花火の音が消えると、周りのザワザワとした音が。
それを確認してから先生の心臓の音を最後に聞き、ゆっくりと離れた。
いや、離れようとした・・・。
私は先生の背中から手を離したのに、先生は離してくれない。
そんな先生の胸を両手で押す。
そしたら先生に少しだけ強く抱き締められた。
「先生、花火終わったけど。」
「これはカップルが成立したってことだよね?」
それには笑ってしまった。
「成立していませんよ。
花火の音が終わるまで抱き締めさせてって、先生が言ったんじゃないですか。
花火の音が終わったので、もう抱き締めるのは終わりです。
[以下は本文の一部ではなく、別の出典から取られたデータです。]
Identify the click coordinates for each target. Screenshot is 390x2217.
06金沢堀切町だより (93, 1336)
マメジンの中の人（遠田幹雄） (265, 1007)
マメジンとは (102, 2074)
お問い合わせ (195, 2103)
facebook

」
私がそう言うと・・・
先生が片手をゆっくりと私の左の胸の上に置いた。
それには驚き身体が少し震える。
それを確認してから、先生は自分の胸の上にも手を置いた。
それから真面目な顔をした先生が、私の顔に近付いてきて・・・
私の顔を見詰めてきて・・・
「悠ちゃんの花火も俺の花火も、まだ音が鳴ってるけど。」
「そこの花火の音だとは聞いてないから・・・。」
「でも、ここの音も花火の音だと思ってたでしょ?」
それを聞かれると・・・何も言えなくなる。
だって、思っていたから・・・。
私もそう思っていたから・・・。